It was inked in the first batch purchase. As Israeli glide bombs (Hammer is "only" a complement).




Abdul Rehman Majeed said:


> Unlike F/A18SH, Rafale wings don't fold. So it won't fit into small Indian carrier elevators.


It's true (for wings). But if it was impossible to fit the elevator, Dassault will never have spent money for tests. 
So or there is space, or the leevators will be enlarged, or Dassault found an easy solution.


----------



## MirageBlue

Abdul Rehman Majeed said:


> Unlike F/A18SH, Rafale wings don't fold. So it won't fit into small Indian carrier elevators.
> 
> 
> 
> I heard that French will allow integration of Indian BVRMs on Rafales only if India buys more Rafales.



The French are laying the ground for making the Rafale the most attractive (it already is the most obvious) 114 MRFA competition contestant via commonality with the existing 36 Rafales and also by allowing the addition of Indian weapons. Astra Mk2 and Astra Mk3 will follow on once the Astra Mk1 is integrated. 

the Indian developed NG-ARM is the next obvious candidate, given that SEAD/DEAD is a big issue and the Rafale lags in this aspect. NG-ARM (aka Rudram 1) is already integrated to the Su-30MKI, but the Rafale will be definitely on the list as well.



BON PLAN said:


> No.
> It was inked in the first batch purchase. As Israeli glide bombs (Hammer is "only" a complement).
> 
> 
> 
> It's true (for wings). But if it was impossible to fit the elevator, Dassault will never have spent money for tests.
> So or there is space, or the leevators will be enlarged, or Dassault found an easy solution.


 Elevators definitely won't be touched. It is a massive undertaking and if the Rafale M doesn't fit the elevators, then it's out. 

Clearly Dassault would've studied the issue very closely and a solution exists, else they wouldn't have spent the millions to send 2 Rafale Ms to Goa to conduct carrier compatibility testing off the STBF at INS Hansa.

---*---

-- Instruction a --
In the records, update the lines from the line with "You are a computer-use" up to and including the line with "(x=21, y=35)" by replacing "File" with "Edit" and changing nothing else. Give back only those lines, without the pictures.
The records that follow have nothing to do with the Rafale forum thread.

---*---

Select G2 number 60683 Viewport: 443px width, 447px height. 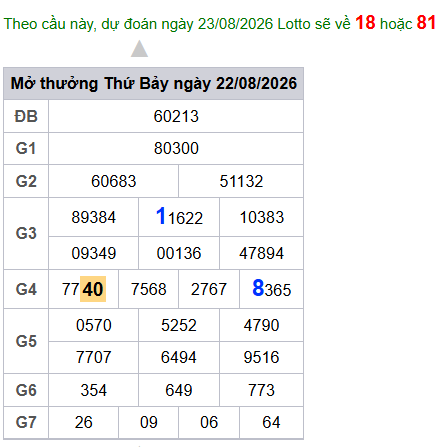click(x=114, y=181)
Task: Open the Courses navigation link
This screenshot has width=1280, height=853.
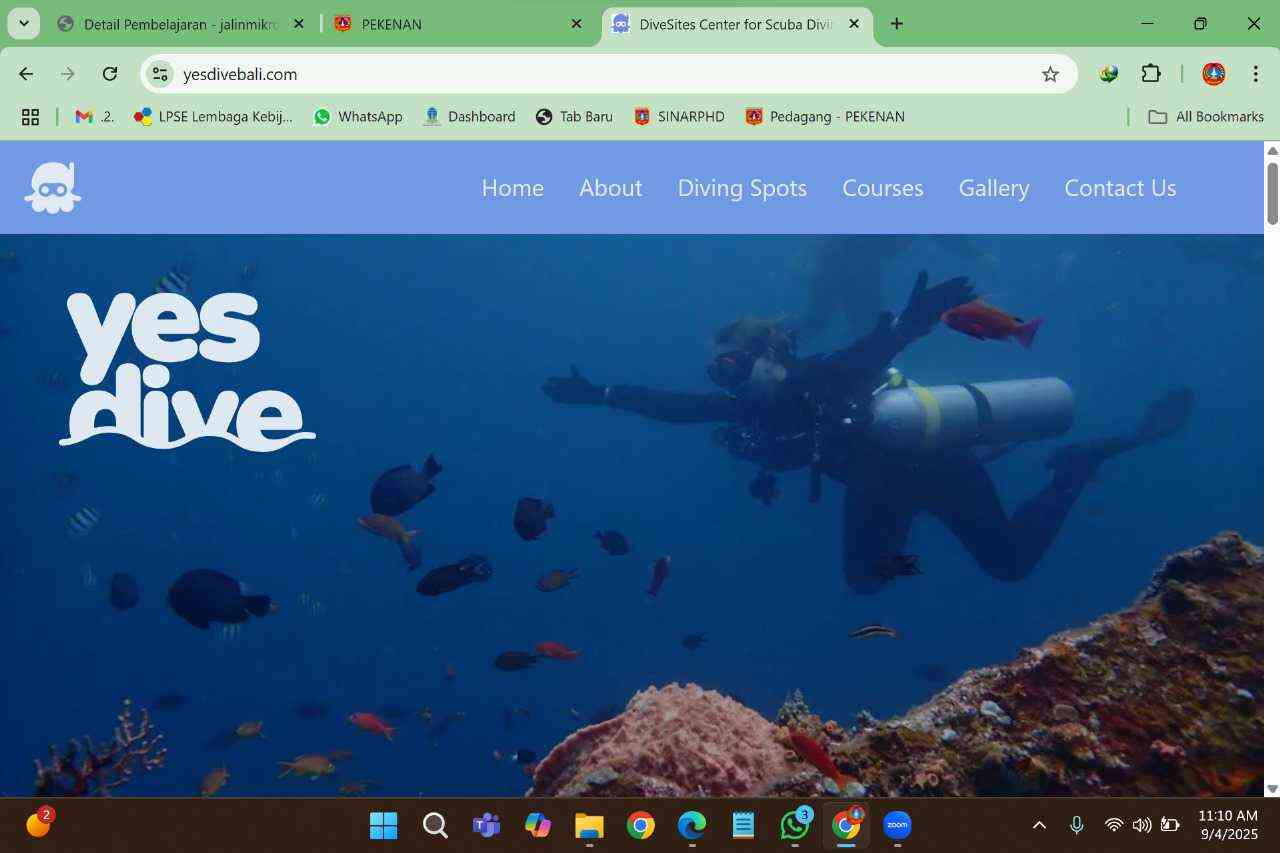Action: coord(882,188)
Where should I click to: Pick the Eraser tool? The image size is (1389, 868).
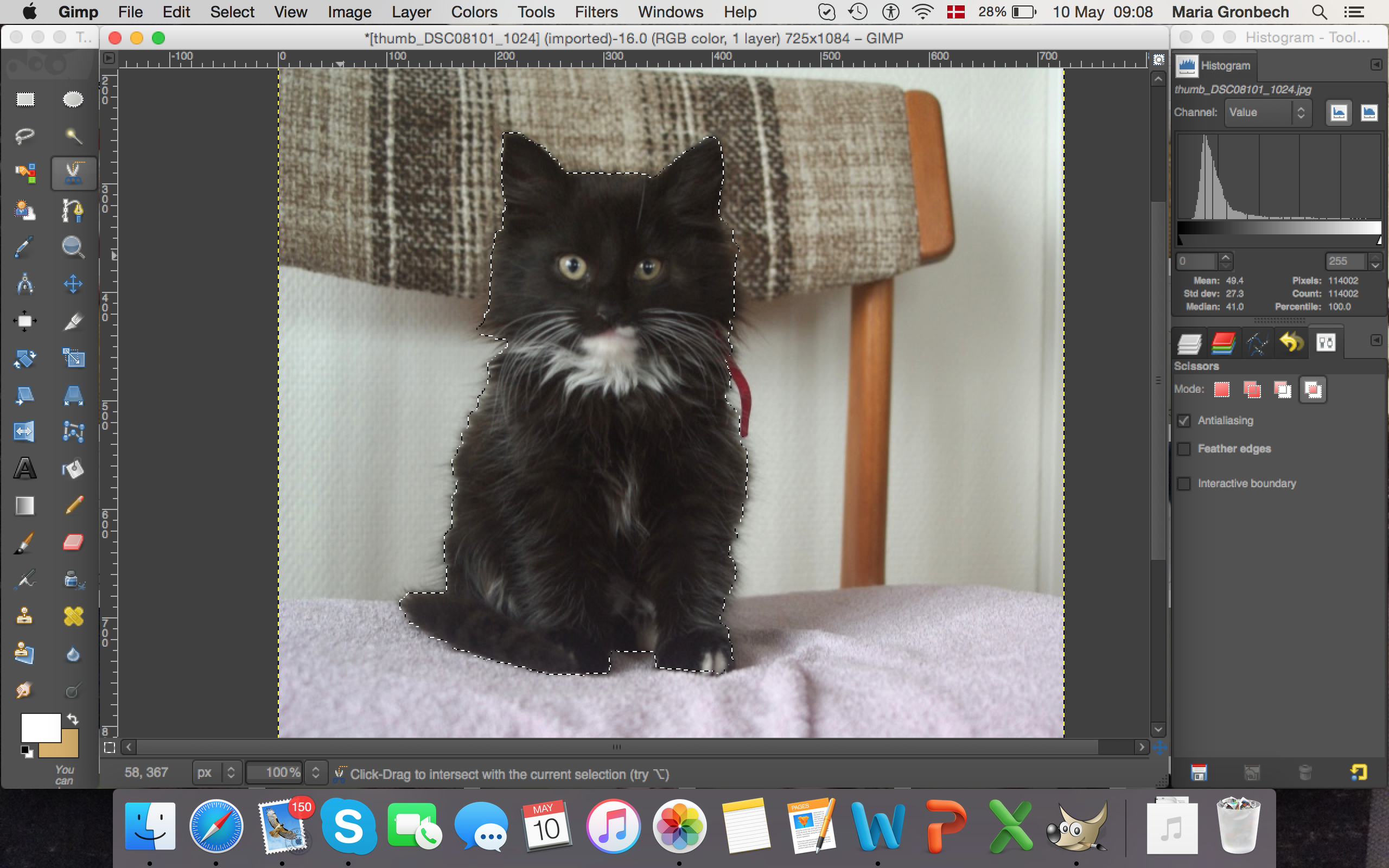tap(73, 542)
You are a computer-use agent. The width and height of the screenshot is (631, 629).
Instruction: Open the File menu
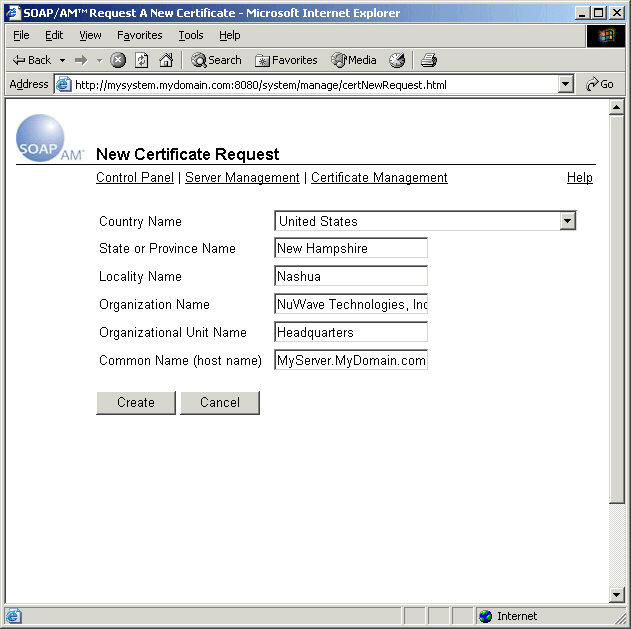(x=21, y=35)
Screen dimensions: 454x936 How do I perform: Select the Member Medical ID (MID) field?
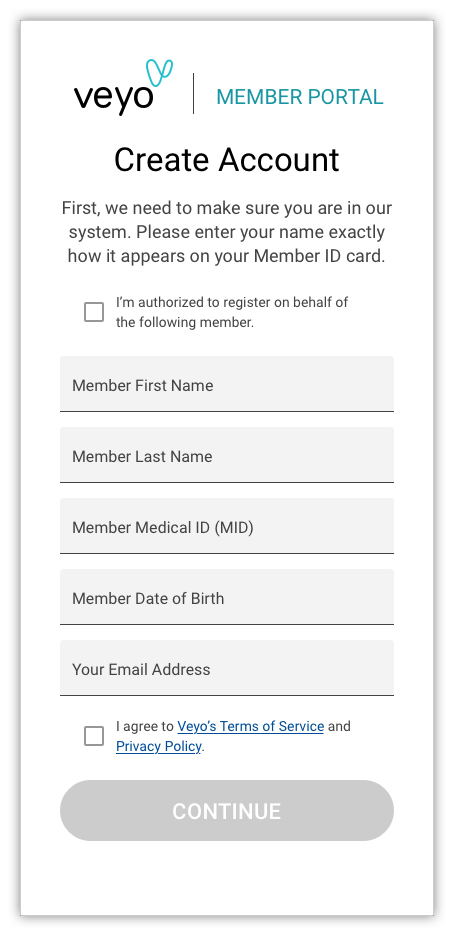click(x=227, y=526)
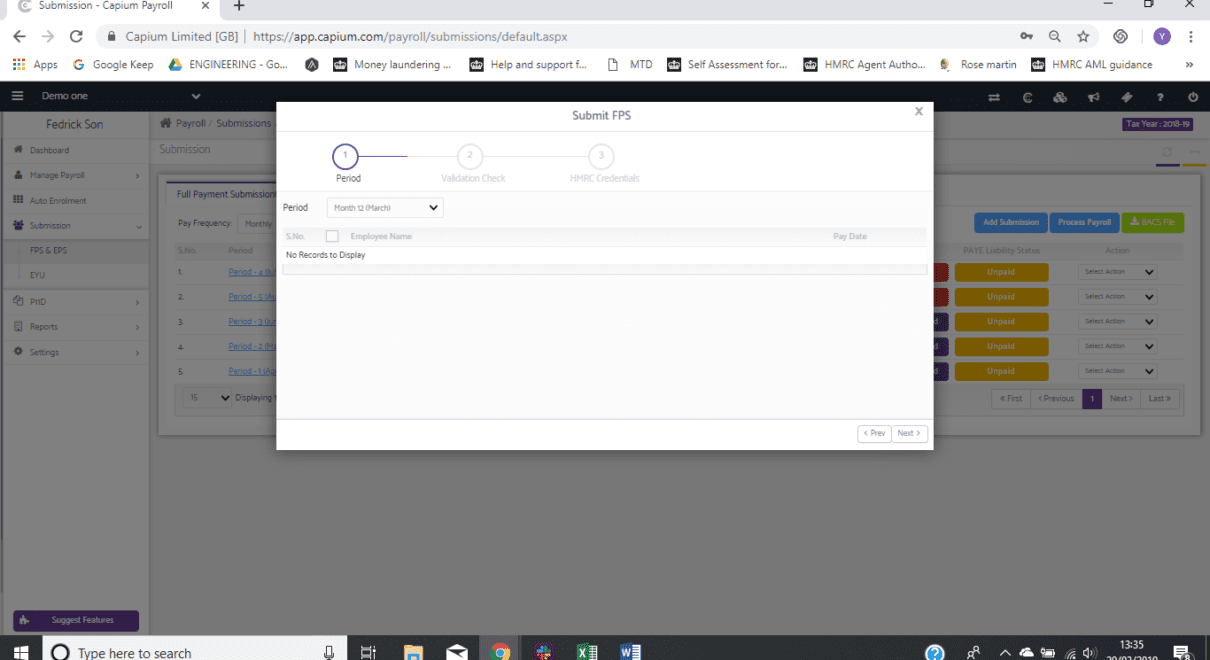The width and height of the screenshot is (1210, 660).
Task: Click the help question mark icon
Action: (1160, 97)
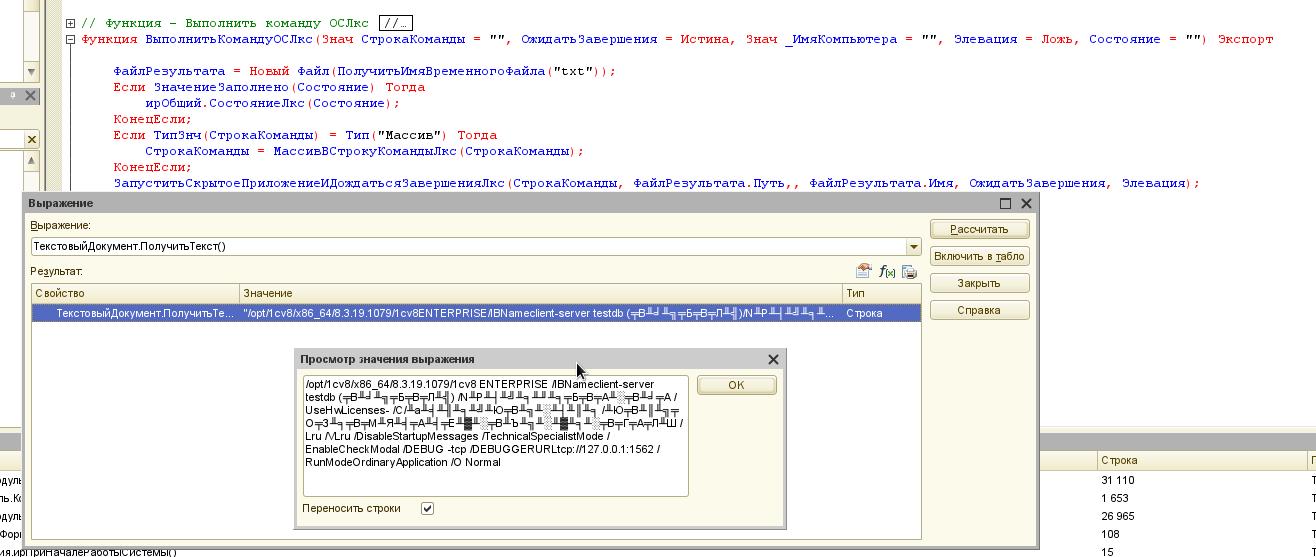Click the printer icon above the result table

coord(909,271)
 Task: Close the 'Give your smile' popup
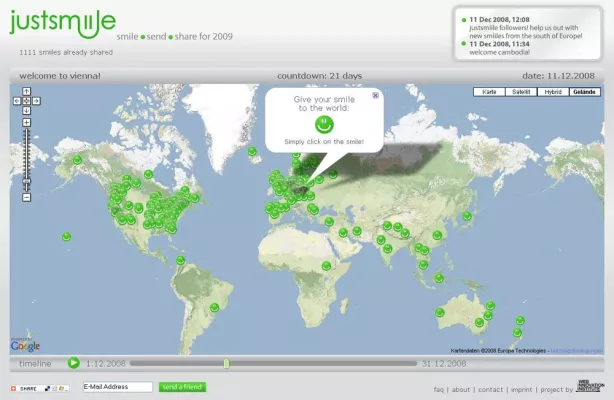pos(375,96)
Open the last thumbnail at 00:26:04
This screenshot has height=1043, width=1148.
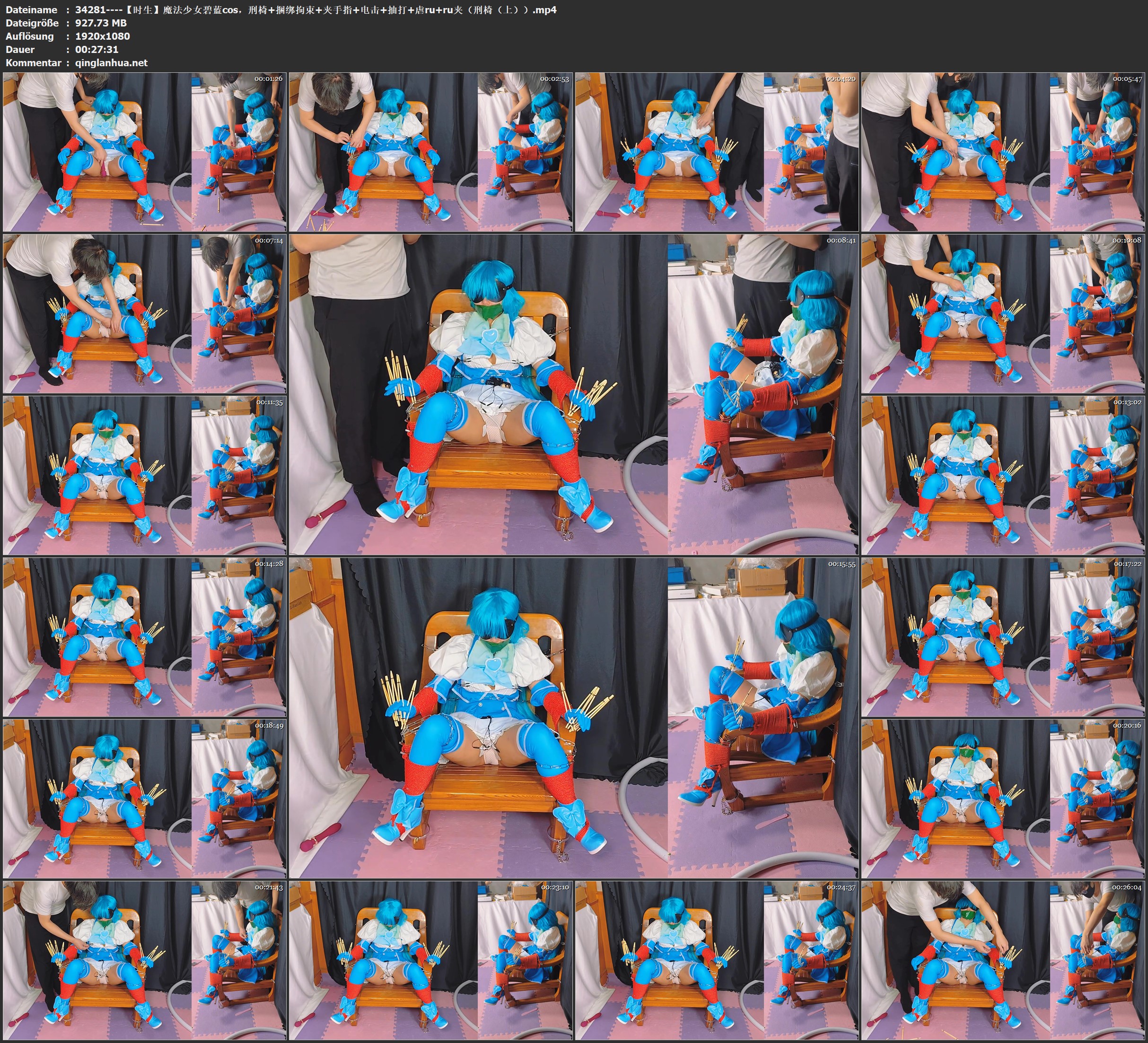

---*---

-- Instruction b --
Transcribe the Rafale forum thread from "The French are" up to and including "Mk1 is integrated.".

-- Exercise answer a --
You are a computer-use agent. The width and height of the screenshot is (631, 629).
Instruction: Open the Edit menu
(x=21, y=35)

-- Exercise answer b --
The French are laying the ground for making the Rafale the most attractive (it already is the most obvious) 114 MRFA competition contestant via commonality with the existing 36 Rafales and also by allowing the addition of Indian weapons. Astra Mk2 and Astra Mk3 will follow on once the Astra Mk1 is integrated.